O sainte Eglise catholique, par la grâce de l’Esprit-Saint, nous croyons que tu es, que tu vis, que tu « souffres, combats et vis » et que « tes tentes se déployent d’une mer à l’autre ». Credo sanctam ecclesiam catholicam. Camp de ceux qui croient, de ceux qui espèrent, de ceux qui aiment au profond de leur âme, montrez-la, ô chers fils, cette Eglise, mère des âmes, visible sur la montagne (cf. Matth., v, 14), lumière des peuples (Jean, xi, 10) ; visible dans sa vie, dans son histoire, dans ses luttes et dans ses triomphes, dans son culte, ses sacrements, ses ministres, sa hiérarchie ; visible en cette Rome, où le Vicaire du Christ est le centre de son unité et la source de l’autorité, comme celui à qui doivent être unis tous les autres pasteurs et de qui ils reçoivent immédiatement leur juridiction et leur mission. Il lui appartient de les confirmer dans la foi, en tant que premier et universel Pasteur, et Pasteur des pasteurs, de prévenir et de corriger les abus, de garder inviolable le dépôt de la doctrine du Christ et de la sainteté de la morale, de condamner authentiquement l’erreur. Lui seul, successeur de Pierre, pierre fondamentale de l’Eglise, peut, à l’instar de Pierre parmi les apôtres au premier concile de Jérusalem — de Pierre dont la dignité ne fait jamais défaut, même dans un indigne héritier[7] — se lever et, conscient de la dignité reçue du Christ, parler et dire : « Vous savez, frères, comment Dieu, depuis les premiers jours, m’a choisi parmi vous, afin que par ma bouche les gentils puissent entendre la parole de l’Evangile et croire » (Actes, xv, 7).

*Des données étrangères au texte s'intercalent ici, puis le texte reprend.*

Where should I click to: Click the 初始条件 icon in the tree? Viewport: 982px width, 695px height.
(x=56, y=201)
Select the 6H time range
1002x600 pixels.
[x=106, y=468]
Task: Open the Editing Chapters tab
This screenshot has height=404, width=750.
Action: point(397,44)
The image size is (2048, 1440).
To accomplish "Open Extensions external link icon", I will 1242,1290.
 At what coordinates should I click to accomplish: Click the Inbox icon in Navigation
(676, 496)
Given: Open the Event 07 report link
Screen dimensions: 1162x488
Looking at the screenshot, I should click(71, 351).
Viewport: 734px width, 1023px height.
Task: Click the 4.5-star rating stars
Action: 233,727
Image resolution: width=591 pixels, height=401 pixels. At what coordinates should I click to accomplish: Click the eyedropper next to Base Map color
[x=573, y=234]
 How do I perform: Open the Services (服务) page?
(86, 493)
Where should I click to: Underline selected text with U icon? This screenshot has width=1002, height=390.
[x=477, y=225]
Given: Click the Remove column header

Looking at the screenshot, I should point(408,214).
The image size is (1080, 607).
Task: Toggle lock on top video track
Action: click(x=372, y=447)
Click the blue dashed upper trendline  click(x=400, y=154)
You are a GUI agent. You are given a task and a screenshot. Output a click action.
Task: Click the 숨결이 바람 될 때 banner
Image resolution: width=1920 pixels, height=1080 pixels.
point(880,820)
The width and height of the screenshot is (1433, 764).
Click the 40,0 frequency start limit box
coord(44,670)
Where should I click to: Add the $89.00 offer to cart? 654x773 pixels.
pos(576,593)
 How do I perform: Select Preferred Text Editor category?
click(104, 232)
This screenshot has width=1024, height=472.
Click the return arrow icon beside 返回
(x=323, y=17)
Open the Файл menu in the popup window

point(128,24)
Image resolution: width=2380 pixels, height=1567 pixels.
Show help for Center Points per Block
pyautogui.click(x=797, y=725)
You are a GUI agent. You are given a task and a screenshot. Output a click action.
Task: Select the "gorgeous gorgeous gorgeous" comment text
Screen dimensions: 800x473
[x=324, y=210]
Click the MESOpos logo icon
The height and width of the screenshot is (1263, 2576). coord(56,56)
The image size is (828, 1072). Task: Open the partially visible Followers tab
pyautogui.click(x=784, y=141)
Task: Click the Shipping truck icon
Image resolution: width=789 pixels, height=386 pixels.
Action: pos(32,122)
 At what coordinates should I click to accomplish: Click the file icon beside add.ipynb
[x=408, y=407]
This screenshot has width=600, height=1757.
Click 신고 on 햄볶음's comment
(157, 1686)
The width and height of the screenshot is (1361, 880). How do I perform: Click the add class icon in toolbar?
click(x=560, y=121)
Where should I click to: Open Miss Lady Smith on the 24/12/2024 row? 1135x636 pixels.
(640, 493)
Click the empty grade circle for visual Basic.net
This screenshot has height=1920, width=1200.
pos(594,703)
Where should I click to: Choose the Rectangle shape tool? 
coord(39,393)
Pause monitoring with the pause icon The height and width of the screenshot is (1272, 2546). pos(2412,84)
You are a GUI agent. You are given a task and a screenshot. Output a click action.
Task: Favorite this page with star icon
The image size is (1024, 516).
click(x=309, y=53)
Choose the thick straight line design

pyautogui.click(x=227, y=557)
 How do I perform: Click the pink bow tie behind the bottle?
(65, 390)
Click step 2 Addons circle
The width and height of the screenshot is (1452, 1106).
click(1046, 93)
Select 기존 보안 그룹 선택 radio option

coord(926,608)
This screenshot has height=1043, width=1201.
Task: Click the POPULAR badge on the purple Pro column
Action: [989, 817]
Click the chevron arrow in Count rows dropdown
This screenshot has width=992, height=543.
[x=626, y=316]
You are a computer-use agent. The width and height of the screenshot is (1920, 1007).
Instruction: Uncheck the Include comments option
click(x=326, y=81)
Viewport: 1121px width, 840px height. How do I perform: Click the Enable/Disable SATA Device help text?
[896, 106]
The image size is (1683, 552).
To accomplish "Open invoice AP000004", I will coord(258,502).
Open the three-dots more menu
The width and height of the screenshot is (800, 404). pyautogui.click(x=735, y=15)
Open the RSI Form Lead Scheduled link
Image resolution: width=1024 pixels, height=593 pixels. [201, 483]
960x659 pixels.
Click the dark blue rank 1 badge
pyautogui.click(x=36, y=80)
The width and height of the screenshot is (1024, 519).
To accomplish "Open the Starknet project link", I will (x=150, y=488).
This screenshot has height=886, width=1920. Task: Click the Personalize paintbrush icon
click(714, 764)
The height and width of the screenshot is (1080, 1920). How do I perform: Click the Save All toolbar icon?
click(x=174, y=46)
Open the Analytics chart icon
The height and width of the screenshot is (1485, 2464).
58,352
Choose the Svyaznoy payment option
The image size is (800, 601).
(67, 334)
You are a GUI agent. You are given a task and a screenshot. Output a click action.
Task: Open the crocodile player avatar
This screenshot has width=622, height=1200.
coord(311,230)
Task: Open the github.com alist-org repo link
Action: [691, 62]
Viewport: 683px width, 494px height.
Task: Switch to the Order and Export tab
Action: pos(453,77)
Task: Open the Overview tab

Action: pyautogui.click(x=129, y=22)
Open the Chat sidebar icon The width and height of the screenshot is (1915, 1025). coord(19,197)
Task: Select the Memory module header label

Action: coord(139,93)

Non, si l’Eglise est en ce monde et composée d’hommes semblables aux poissons bons et mauvais du filet (cf. Matth., xiii, 47–48), elle n’est pas un royaume de ce monde ; sa politique n’est pas et ne peut être autre chose qu’une œuvre incessante et un sacrifice fécond au service de la vérité et de l’amour, de la justice et de la paix entre les hommes, les peuples et les nations. Le nom de catholique ne peut pas, sinon à tort et d’une façon erronée, être employé pour signifier et favoriser d’autres sentiments et d’autres idées parmi les fils qui ont la même foi et qui ont une même mère, l’Eglise, dont aucun chrétien, s’il est fils bien né, ne devrait rougir de son caractère de catholique, au même degré que de l’Evangile. Faites aimer et vénérer une telle Mère sainte ; elle régénère ses fils à la vie de la grâce, elle les fortifie pour les luttes de l’âme par le Pain des forts ; par ses ministres, elle les accompagne au long de la vie dans tous les pas agréables et pénibles ; elle les fait participer à ses trésors, à ses biens, dans la communion des saints, avec ses prières, avec ses mystères sacrés, avec tous ces biens qui découlent de la source de la charité dans le lien de la paix, à la façon d’un fleuve, pour atteindre même les pécheurs et pour exalter la bienveillante autant que généreuse maternité de l’Epouse du Christ.
Réveillez et ravivez chez les fidèles, en particulier chez les jeunes, cette force spirituelle aujourd’hui si nécessaire, mais qui trop souvent leur fait défaut : le sens de l’honneur catholique. C’est la louange et l’admiration du fils pour la Mère. C’est le sentire cum Ecclesia. C’est la conscience que l’Eglise est une société parfaite, avec un droit souverain à tout ce dont elle a besoin pour l’accomplissement de sa divine mission. La conscience que l’Eglise c’est le Christ qui continue à vivre ici-bas, et que l’amour pour le Christ équivaut à l’amour pour l’Eglise et réciproquement.
Credo Sanctorum communionem. L’appartenance à l’Eglise du Christ, une, sainte, catholique, dans laquelle tous les fidèles ont le même droit de citoyenneté ; la foi unique qui les rend tous un au sens le plus intime et le plus élevé ; la Table sainte unique qui, à travers les monts et les mers, unit tous les fidèles dans le Christ ; un seul Esprit-Saint dont tous sont le temple par l’effet de la grâce sanctifiante ; un unique Chef visible de l’Eglise catholique qui embrasse tous ses fils dans un même amour, tout cela constitue, par nature et par une expérience séculaire, le plus puissant moyen de guérir les plaies des guerres, de réconcilier et de pacifier les peuples.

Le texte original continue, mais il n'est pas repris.